Passage shown:
---*---

Love is unique and entirely mundane
A transparent exchange afforded by three consenting partners: cash, broker, and consumer.
Materialism is the most honest form of love. Because it tells no lies. It hides nothing. It offers nothing else but objective possession. A transparent exchange. 1-for-1.
It’s Wednesday morning and I’m walking between my three local op shops: the Vinnies, the Uturn, and the Red Cross in Rozelle. It's restock day, and I've managed to pull myself out of bed in time to beat the Depop thrifters and after-school crowd.
I’m a committed thrifter, and today is buy day. My bi-monthly ecological, guilt-free closet injection. It’s a ritual that I take very seriously, and one of the few consistent splurges I allow myself since I made the switch to only buying recycled clothing.
I love op shops. Everything about them. The goofy trinkets, the freaky clothes, the funky smell. That thick mix of sweat, dust, and cheap detergent. I find it intoxicating, totally inspiring. It hits me like a popper every time I walk inside.
They are important. Institutional. An essential service for those in need of affordable clothing, and a sustainable alternative to fast fashion.
More than this, they are time capsules. Ephemeral galleries of tactile memory, and an in between place for the fashions of yesteryear.
Today I start where I always do: the Red Cross.
It’s a smaller shop. They sell plainer items, more practical than the usual thrift fare. Smart ties, belts, dress shirts, and hospitality shoes. Not always my speed but worth a look, and there’s always something fun on the shelves.
Today’s highlight is a pair of sequined cowgirl boots.
They’re well worn but well kept; pretty in a charming, naive way. They’re not my size, unfortunately. And I doubt I could pull them off. But I find them absolutely magnetic, and I wonder what brought them here.
It makes me think.

---*---

Data section:
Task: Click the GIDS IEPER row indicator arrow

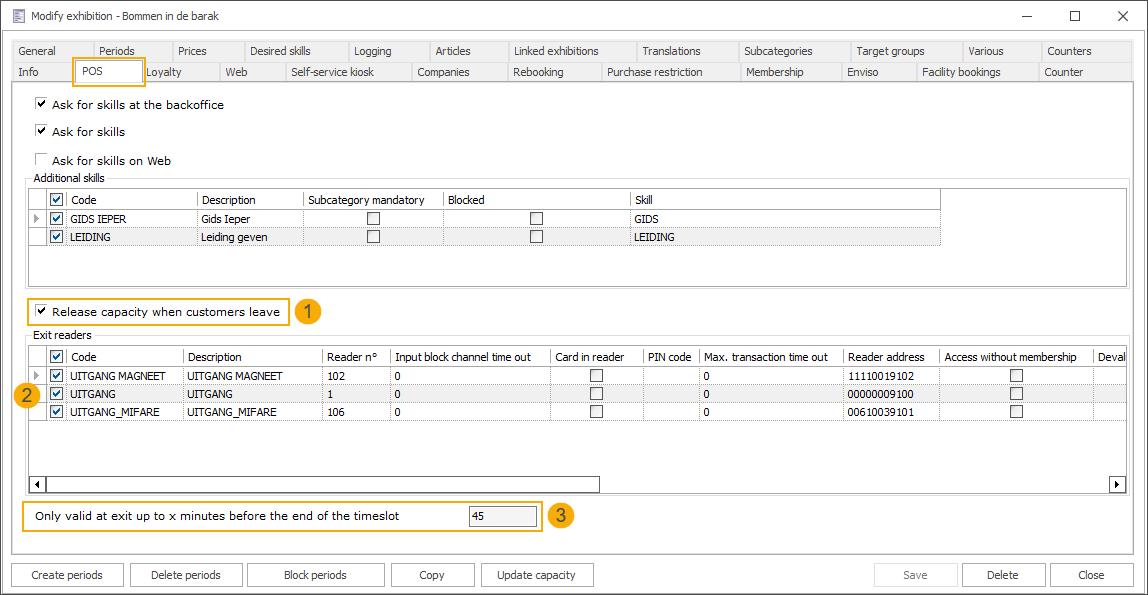Action: (x=38, y=219)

---*---

What you need to do: Please copy the op-shop essay word for word, starting at "I’m a committed" and ending at "fashions of yesteryear.". Use nothing but the op-shop essay.

Result of the task:
I’m a committed thrifter, and today is buy day. My bi-monthly ecological, guilt-free closet injection. It’s a ritual that I take very seriously, and one of the few consistent splurges I allow myself since I made the switch to only buying recycled clothing.
I love op shops. Everything about them. The goofy trinkets, the freaky clothes, the funky smell. That thick mix of sweat, dust, and cheap detergent. I find it intoxicating, totally inspiring. It hits me like a popper every time I walk inside.
They are important. Institutional. An essential service for those in need of affordable clothing, and a sustainable alternative to fast fashion.
More than this, they are time capsules. Ephemeral galleries of tactile memory, and an in between place for the fashions of yesteryear.